**Task requirements:** Please copy out the lines below word for word, keeping them in their original order.

**Text and element pointing records:**
◆ ◆ ◆ ◆

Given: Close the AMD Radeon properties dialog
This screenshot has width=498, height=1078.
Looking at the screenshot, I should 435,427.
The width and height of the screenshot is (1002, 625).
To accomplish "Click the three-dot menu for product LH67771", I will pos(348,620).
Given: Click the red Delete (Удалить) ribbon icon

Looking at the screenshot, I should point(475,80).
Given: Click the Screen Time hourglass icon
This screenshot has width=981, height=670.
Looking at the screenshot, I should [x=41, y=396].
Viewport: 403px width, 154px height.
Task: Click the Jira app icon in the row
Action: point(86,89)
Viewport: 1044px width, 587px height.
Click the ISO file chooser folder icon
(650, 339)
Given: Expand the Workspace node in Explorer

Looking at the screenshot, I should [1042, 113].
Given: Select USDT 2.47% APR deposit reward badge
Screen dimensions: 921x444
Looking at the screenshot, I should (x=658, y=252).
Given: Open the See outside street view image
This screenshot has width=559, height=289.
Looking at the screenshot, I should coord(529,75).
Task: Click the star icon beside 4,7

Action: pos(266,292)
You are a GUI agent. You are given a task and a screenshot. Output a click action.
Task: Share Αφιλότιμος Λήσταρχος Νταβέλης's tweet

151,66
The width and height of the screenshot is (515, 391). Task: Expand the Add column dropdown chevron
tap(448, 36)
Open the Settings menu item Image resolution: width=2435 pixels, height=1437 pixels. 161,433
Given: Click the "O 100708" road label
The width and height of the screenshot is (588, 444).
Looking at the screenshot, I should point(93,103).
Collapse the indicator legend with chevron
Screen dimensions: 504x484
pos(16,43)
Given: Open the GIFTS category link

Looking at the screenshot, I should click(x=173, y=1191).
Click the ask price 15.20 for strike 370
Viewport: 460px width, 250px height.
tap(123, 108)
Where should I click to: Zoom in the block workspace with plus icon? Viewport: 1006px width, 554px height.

◆ ◆ ◆ ◆

**Reply:**
Given: Close the AMD Radeon properties dialog
This screenshot has width=498, height=1078.
Looking at the screenshot, I should 435,427.
The width and height of the screenshot is (1002, 625).
To accomplish "Click the three-dot menu for product LH67771", I will pos(348,620).
Given: Click the red Delete (Удалить) ribbon icon

Looking at the screenshot, I should point(475,80).
Given: Click the Screen Time hourglass icon
This screenshot has width=981, height=670.
Looking at the screenshot, I should [x=41, y=396].
Viewport: 403px width, 154px height.
Task: Click the Jira app icon in the row
Action: point(86,89)
Viewport: 1044px width, 587px height.
Click the ISO file chooser folder icon
(650, 339)
Given: Expand the Workspace node in Explorer

Looking at the screenshot, I should [1042, 113].
Given: Select USDT 2.47% APR deposit reward badge
Screen dimensions: 921x444
Looking at the screenshot, I should (x=658, y=252).
Given: Open the See outside street view image
This screenshot has width=559, height=289.
Looking at the screenshot, I should coord(529,75).
Task: Click the star icon beside 4,7

Action: pos(266,292)
You are a GUI agent. You are given a task and a screenshot. Output a click action.
Task: Share Αφιλότιμος Λήσταρχος Νταβέλης's tweet

151,66
The width and height of the screenshot is (515, 391). Task: Expand the Add column dropdown chevron
tap(448, 36)
Open the Settings menu item Image resolution: width=2435 pixels, height=1437 pixels. 161,433
Given: Click the "O 100708" road label
The width and height of the screenshot is (588, 444).
Looking at the screenshot, I should point(93,103).
Collapse the indicator legend with chevron
Screen dimensions: 504x484
pos(16,43)
Given: Open the GIFTS category link

Looking at the screenshot, I should click(x=173, y=1191).
Click the ask price 15.20 for strike 370
Viewport: 460px width, 250px height.
tap(123, 108)
Where should I click to: Zoom in the block workspace with plus icon? Viewport: 1006px width, 554px height.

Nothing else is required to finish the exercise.